Zwar ist die Venus immer zwischen Sonne und Erde. Auch ist ihr Jahr kürzer als unseres, so dass sie öfters an uns vorbeizieht. Aber durch die Besonderheiten der beiden Planetenbahnen ergibt sich ein Vorbeiziehen der Venus vor der Sonnenscheibe äußerst selten. Pro 130 Jahre gibt es nur zwei, dazu noch sehr ungleich verteilt: es sind immer 8 Jahre zwischen zwei, während dann der nächste Transit erst in 105 oder 122 Jahren folgt.

Wer zurückrechnet, wird sich also denken können, dass der letzte im Jahr 2004 war. Der fand bei bestem Wetter und zu humanen Zeiten statt. Ich habe ihn damals mit meinem Teleskop begutachtet. Das ist aber nach fast 7 Jahren in Schweden leider immer noch in Deutschland, weswegen ich mir diese schicke Brille habe kommen lassen:

Meine schicke neue Brille - alltagsuntauglich, aber sehr hilfreich, wenn man mal in die Sonne schauen will.

Ich werde versuchen, den Transit auch dieses Mal nicht zu verpassen. Jedoch gibt es einen erschwerenden Umstand: er findet von 22:09 Uhr bis 4:49 Uhr statt. Die Sonne ist also anfangs nicht zu sehen. Ich finde, es ist trotzdem einen Versuch wert.

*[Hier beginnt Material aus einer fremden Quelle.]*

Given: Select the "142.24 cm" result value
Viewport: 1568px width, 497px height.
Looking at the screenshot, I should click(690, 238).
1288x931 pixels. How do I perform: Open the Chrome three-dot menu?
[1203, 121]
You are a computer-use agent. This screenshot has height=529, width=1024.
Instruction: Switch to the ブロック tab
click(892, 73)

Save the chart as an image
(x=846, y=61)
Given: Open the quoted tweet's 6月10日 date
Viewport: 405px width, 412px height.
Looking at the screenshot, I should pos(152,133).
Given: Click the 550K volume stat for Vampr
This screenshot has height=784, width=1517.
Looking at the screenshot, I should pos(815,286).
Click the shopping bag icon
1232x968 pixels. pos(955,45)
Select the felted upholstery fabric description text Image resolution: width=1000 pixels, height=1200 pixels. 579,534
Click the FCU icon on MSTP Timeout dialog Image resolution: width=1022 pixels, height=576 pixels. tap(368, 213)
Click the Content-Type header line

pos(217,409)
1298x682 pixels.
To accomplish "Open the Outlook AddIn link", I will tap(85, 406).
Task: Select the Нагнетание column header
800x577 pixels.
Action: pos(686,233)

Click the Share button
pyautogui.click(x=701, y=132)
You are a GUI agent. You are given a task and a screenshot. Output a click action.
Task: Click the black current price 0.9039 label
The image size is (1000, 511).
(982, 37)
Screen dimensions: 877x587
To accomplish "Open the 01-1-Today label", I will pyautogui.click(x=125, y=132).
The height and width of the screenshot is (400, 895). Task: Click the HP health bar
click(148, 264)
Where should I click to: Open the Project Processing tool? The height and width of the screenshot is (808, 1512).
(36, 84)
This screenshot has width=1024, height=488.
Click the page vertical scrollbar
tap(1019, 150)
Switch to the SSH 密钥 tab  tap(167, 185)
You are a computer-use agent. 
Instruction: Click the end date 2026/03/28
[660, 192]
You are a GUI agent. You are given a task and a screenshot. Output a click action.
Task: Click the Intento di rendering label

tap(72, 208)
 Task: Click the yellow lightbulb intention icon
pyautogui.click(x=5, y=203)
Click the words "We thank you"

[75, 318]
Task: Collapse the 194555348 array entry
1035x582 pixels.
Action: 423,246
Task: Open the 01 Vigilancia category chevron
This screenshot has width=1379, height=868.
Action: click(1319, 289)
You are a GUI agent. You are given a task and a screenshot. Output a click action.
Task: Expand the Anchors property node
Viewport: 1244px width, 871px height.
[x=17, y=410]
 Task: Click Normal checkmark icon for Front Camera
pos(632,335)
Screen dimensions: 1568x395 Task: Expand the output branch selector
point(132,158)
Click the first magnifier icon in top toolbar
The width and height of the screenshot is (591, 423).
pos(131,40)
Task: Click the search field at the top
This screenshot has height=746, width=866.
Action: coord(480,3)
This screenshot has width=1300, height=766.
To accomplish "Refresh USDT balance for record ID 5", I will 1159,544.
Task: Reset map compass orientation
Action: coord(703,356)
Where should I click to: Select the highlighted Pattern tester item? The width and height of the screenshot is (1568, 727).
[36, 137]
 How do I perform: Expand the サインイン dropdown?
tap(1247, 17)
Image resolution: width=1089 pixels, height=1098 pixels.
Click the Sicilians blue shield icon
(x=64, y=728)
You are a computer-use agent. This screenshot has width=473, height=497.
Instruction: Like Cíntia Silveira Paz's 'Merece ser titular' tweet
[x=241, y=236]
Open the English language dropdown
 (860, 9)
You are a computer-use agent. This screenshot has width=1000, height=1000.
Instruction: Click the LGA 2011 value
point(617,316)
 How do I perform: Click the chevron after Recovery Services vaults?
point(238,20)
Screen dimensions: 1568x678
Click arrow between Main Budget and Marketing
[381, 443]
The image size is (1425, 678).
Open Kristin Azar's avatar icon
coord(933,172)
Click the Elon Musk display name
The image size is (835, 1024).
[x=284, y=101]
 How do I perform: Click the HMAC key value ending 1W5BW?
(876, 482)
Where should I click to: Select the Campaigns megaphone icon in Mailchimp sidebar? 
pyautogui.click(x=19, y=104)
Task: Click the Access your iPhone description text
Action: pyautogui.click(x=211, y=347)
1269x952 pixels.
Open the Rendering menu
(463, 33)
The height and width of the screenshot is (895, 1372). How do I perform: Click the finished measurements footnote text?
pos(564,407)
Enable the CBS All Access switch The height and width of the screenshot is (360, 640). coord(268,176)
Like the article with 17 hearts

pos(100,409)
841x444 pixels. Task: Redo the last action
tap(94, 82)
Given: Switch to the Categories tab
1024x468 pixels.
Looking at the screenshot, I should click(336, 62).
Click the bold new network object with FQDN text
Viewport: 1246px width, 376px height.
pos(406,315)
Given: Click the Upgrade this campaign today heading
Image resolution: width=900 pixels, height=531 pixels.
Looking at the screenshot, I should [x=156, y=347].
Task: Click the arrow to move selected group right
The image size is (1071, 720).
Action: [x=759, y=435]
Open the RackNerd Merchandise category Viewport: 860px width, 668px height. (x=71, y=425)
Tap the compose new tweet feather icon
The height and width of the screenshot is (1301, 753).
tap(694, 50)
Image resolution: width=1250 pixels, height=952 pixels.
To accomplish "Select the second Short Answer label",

Einen Tipp für Stockholmer: das Observatoriemuseet, das Museum in der alten Sternwarte Stockholms, in der Nähe des Odenplan ist zwischen 4:30 Uhr und 6:30 Uhr geöffnet. Alle halbe Stunde werden Vorträge über den Venustransit gehalten. Man kann es auch als indirekte Projektion am Teleskop live miterleben, sofern das Wetter mitspielt. Eine Brille wie die obige kann vielleicht dazu dienen, zu entsprechender Zeit aus dem Fenster zu sehen. Der Eintritt ist frei. Am Abend davor ist um 18 Uhr ein Vortrag zum Thema, der 90 Kronen Eintritt kostet.

Es mag nach nicht viel aussehen, aber wenn man etwas an Astronomie interessiert ist oder die Ahnung hat, dass man ein solches Interesse im Lauf des restlichen Lebens entwickeln könnte, der sollte am 6. Juni sehr früh aufstehen und nach der Sonne schauen.

Es könnte nicht das letzte Mal sein. Es wird das letzte Mal sein.